» **Passage to read**
The cornea is a clear, dome-shaped tissue that sits on the frontal portion of our eyes thus protecting our eyes from dust, germs and other foreign particles. Apart from the tasked with the protecting our eyes, it also permits light to enter our eyes, thus helping us with vision. Corneal tissues are typically self-healing tissues that can heal minor injuries quickly before you experience any kind of vision difficulty. But in certain cases when the injury or damage is severe or the cornea gets affected with some inherited disease like Fuchs dystrophy or keratoconus - a condition under which the cornea thins out and loses shape, then your ophthalmologist might prescribe you to undergo corneal graft or corneal transplant treatment. Corneal transplant – as the name implies – is a form of transplantation or replacement treatment wherein the damaged cornea is replaced with healthy tissues. This transplantation treatment can be done in 3 ways:
Penetrating keratoplasty (PK) i.e. replacing all the layers of your cornea with donor tissues.
Deep anterior lamellar keratoplasty (DALK) i.e. replacing or reshaping just the outer and middle layers of the cornea.
Endothelial keratoplasty i.e. replacing the back layers of the cornea.
No matter which form of transplantation treatment you opt to go with, the surgical procedure is carried out under local anaesthesia and takes not more than an hours' time to get completed. Depending on your condition, your doctor might allow you to leave the hospital either on the same day or he might also suggest an overnight stay. Speaking about the recovery time of corneal transplantation, it typically takes about 12-18 months of time before one can realise the full and final results of the transplantation, although glasses and contact lenses are usually provided much earlier so as to enable a person get clear vision. However, taking good post-operative care of your eyes ensures speedy recovery.

» **Entries supplied**

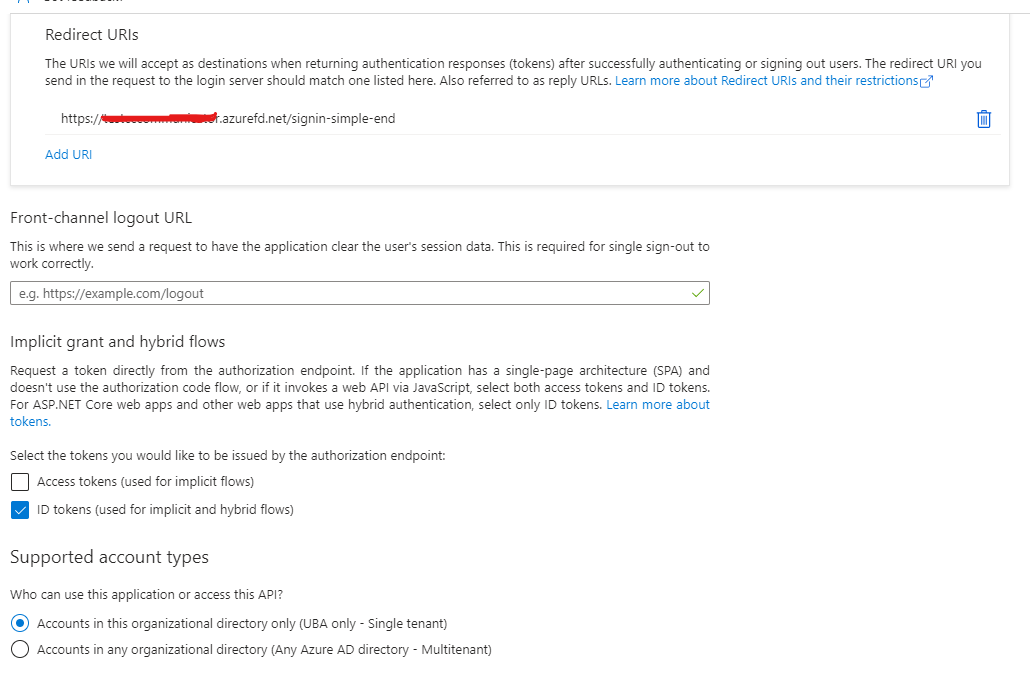Disable ID tokens for hybrid flows
Image resolution: width=1030 pixels, height=678 pixels.
click(x=19, y=510)
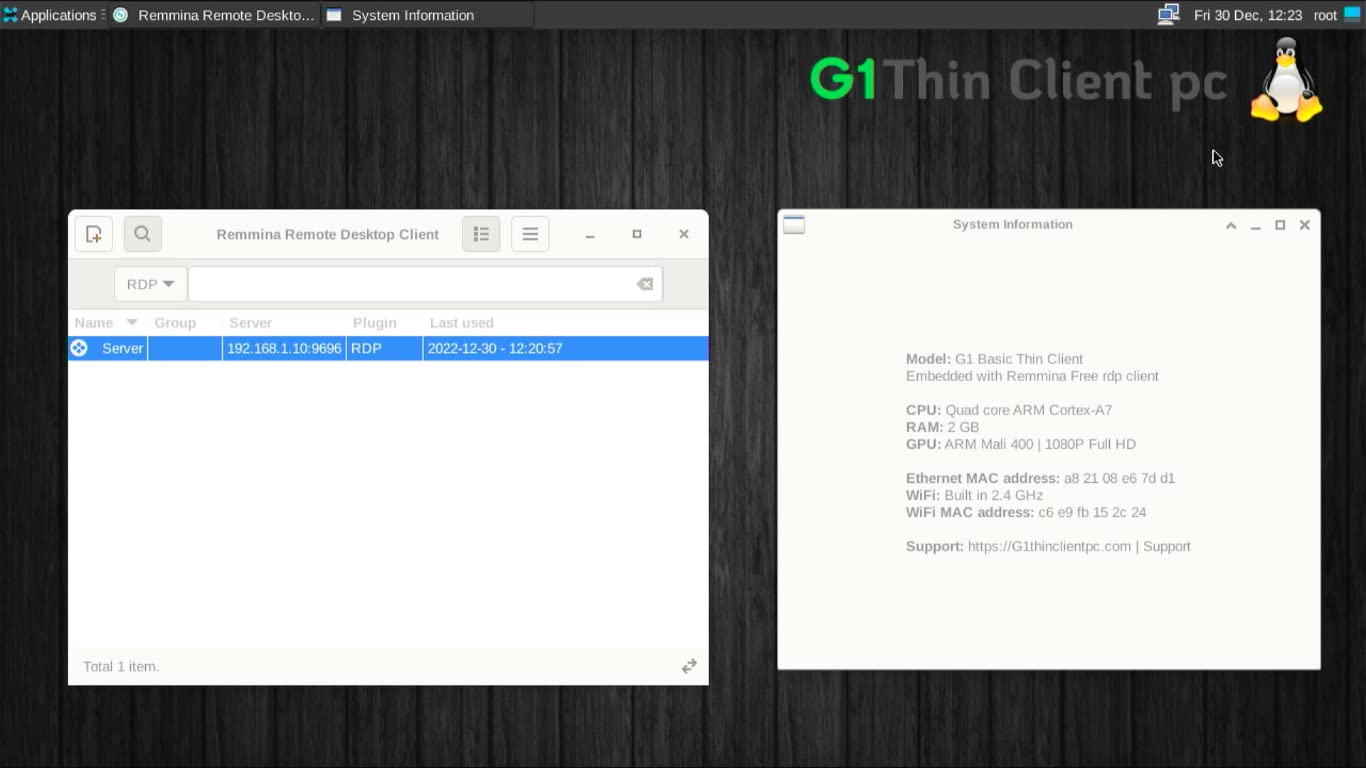
Task: Click the refresh arrows icon near Total 1 item
Action: pyautogui.click(x=689, y=665)
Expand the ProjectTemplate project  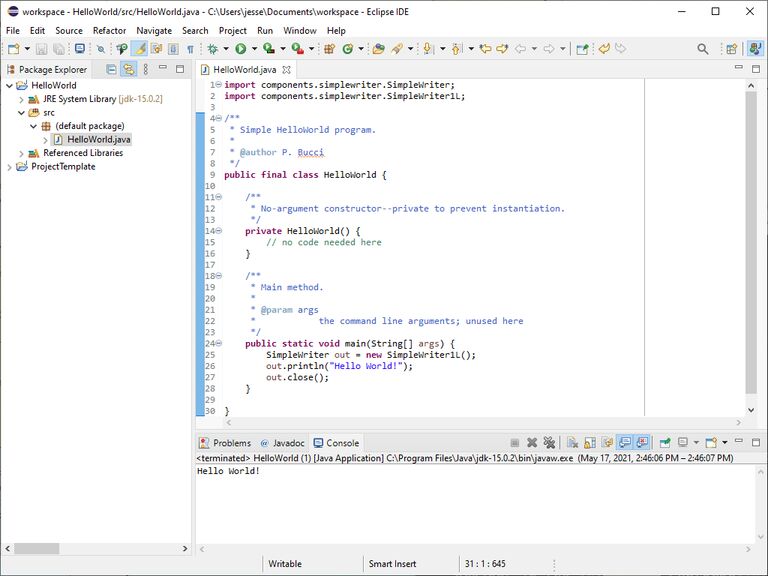click(10, 167)
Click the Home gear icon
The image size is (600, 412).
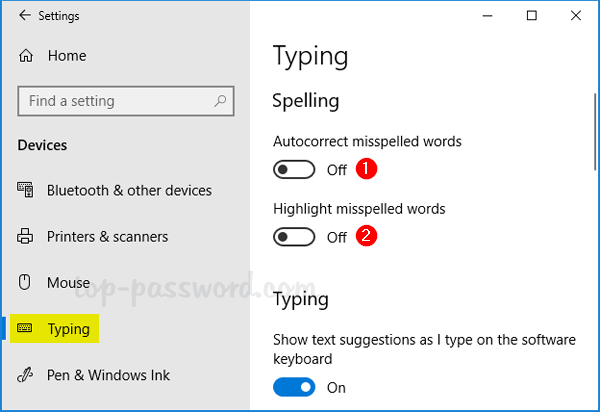tap(26, 57)
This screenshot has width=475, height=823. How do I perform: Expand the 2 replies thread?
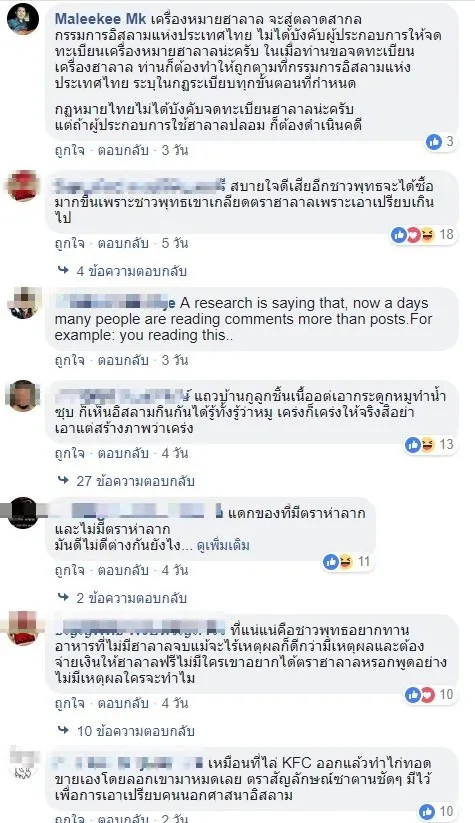pos(121,598)
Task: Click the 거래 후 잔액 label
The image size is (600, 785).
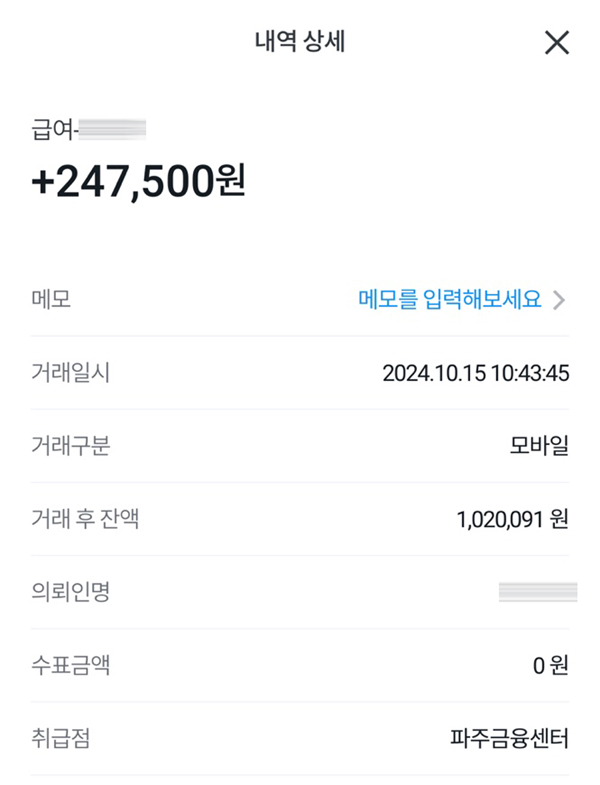Action: click(x=84, y=519)
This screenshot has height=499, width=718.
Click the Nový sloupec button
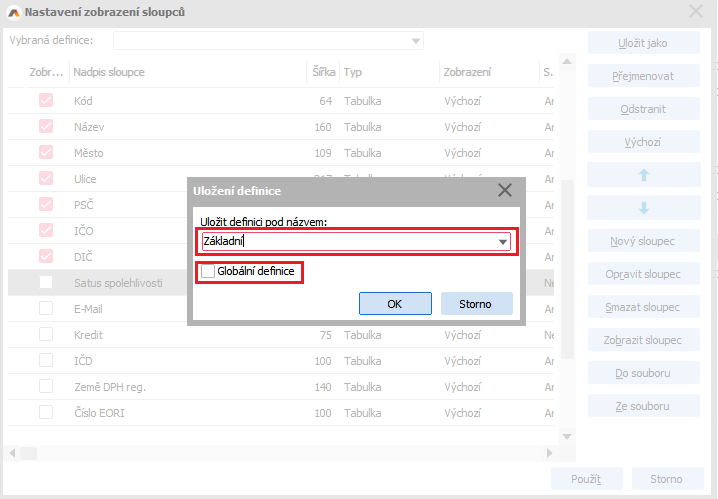pyautogui.click(x=643, y=241)
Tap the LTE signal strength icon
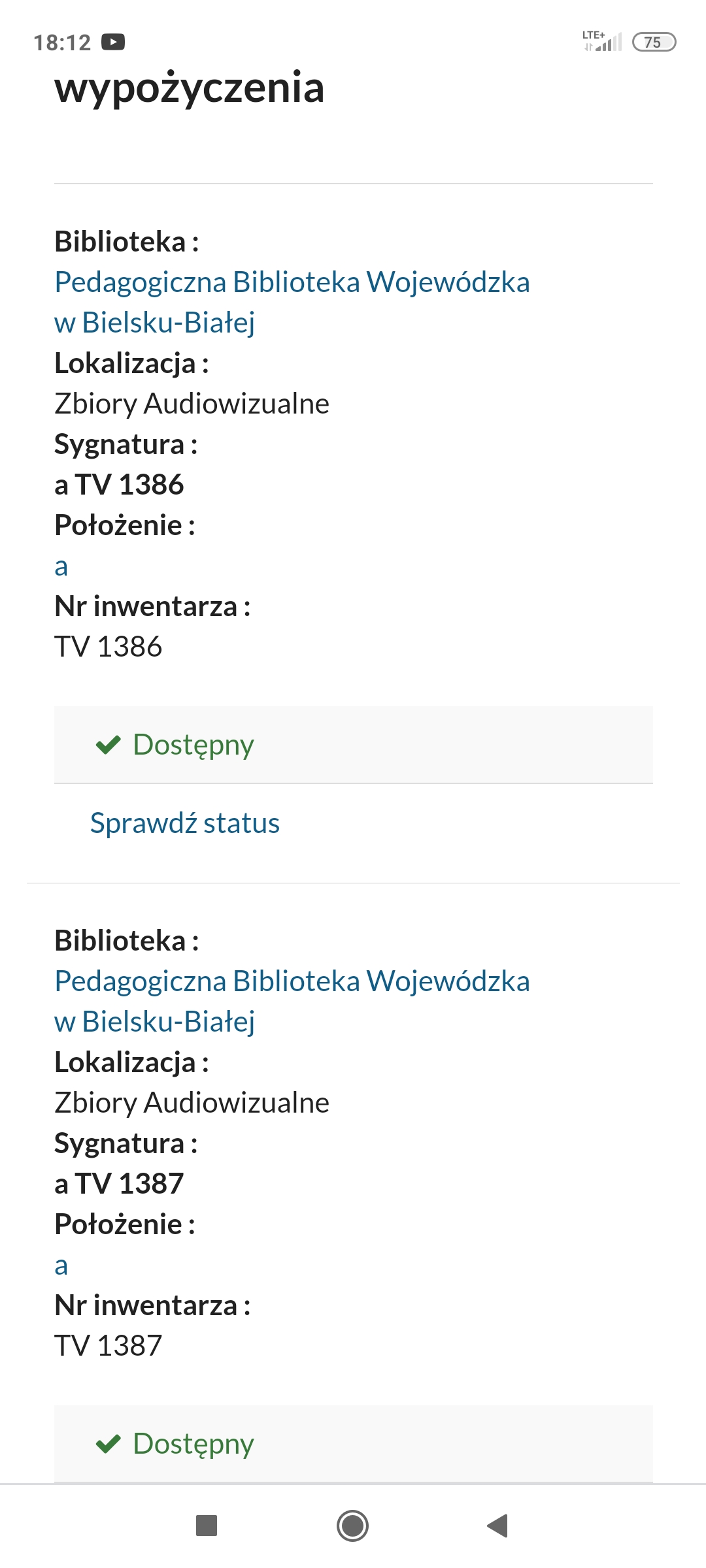This screenshot has width=706, height=1568. pos(602,41)
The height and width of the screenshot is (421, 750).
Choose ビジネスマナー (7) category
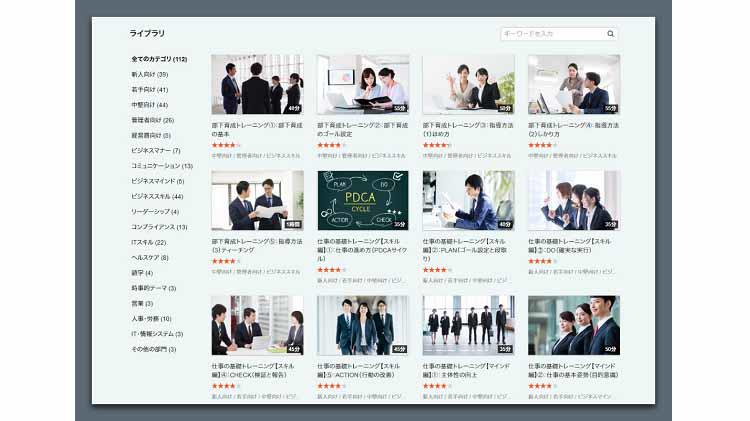tap(155, 150)
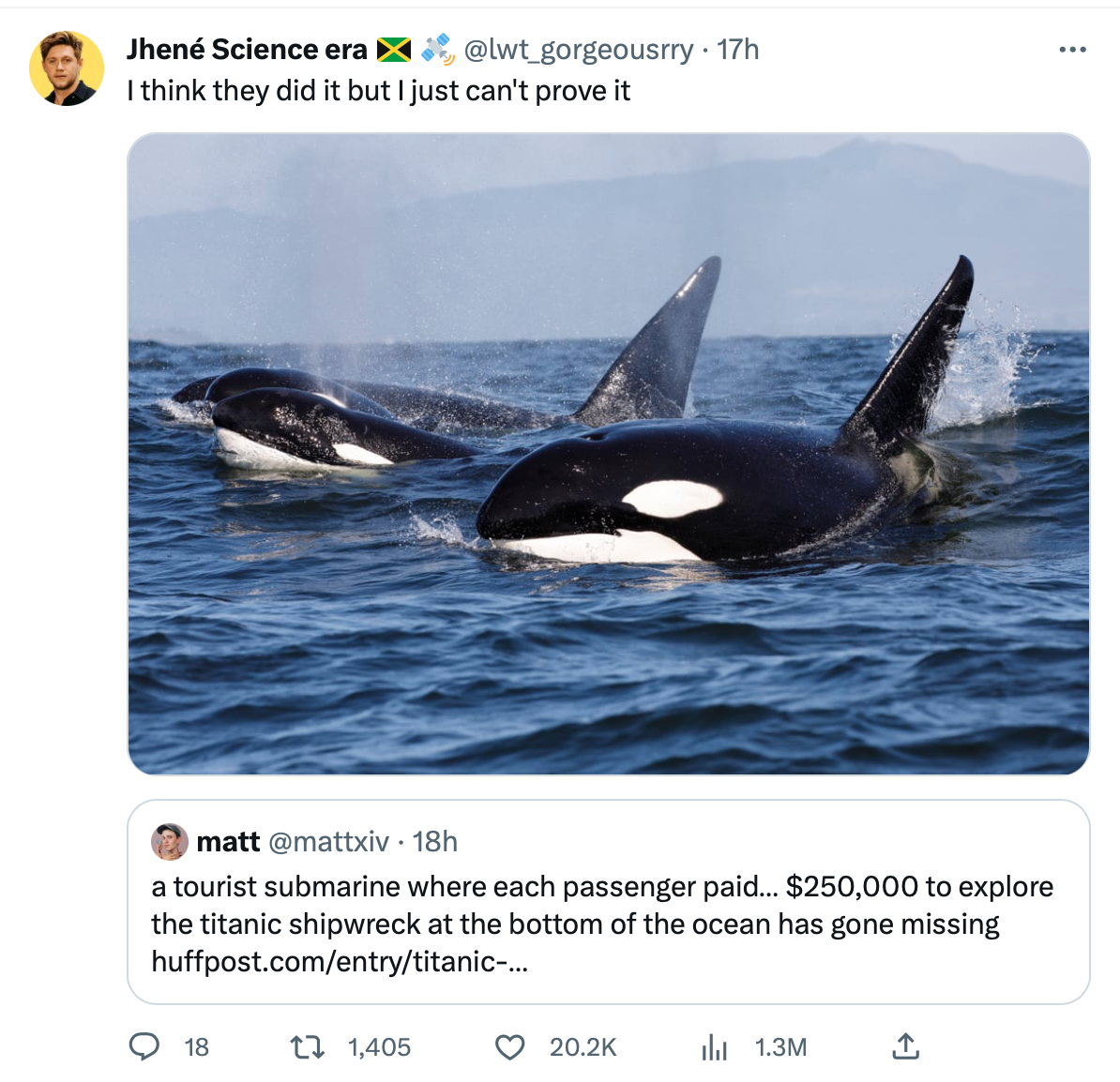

» **Task to carry out**
Reproduce the passage on corneal transplants word for word from "Endothelial keratoplasty i.e." to "ensures speedy recovery.". The records are not required for what is asked here.

» **Exercise output**
Endothelial keratoplasty i.e. replacing the back layers of the cornea.
No matter which form of transplantation treatment you opt to go with, the surgical procedure is carried out under local anaesthesia and takes not more than an hours' time to get completed. Depending on your condition, your doctor might allow you to leave the hospital either on the same day or he might also suggest an overnight stay. Speaking about the recovery time of corneal transplantation, it typically takes about 12-18 months of time before one can realise the full and final results of the transplantation, although glasses and contact lenses are usually provided much earlier so as to enable a person get clear vision. However, taking good post-operative care of your eyes ensures speedy recovery.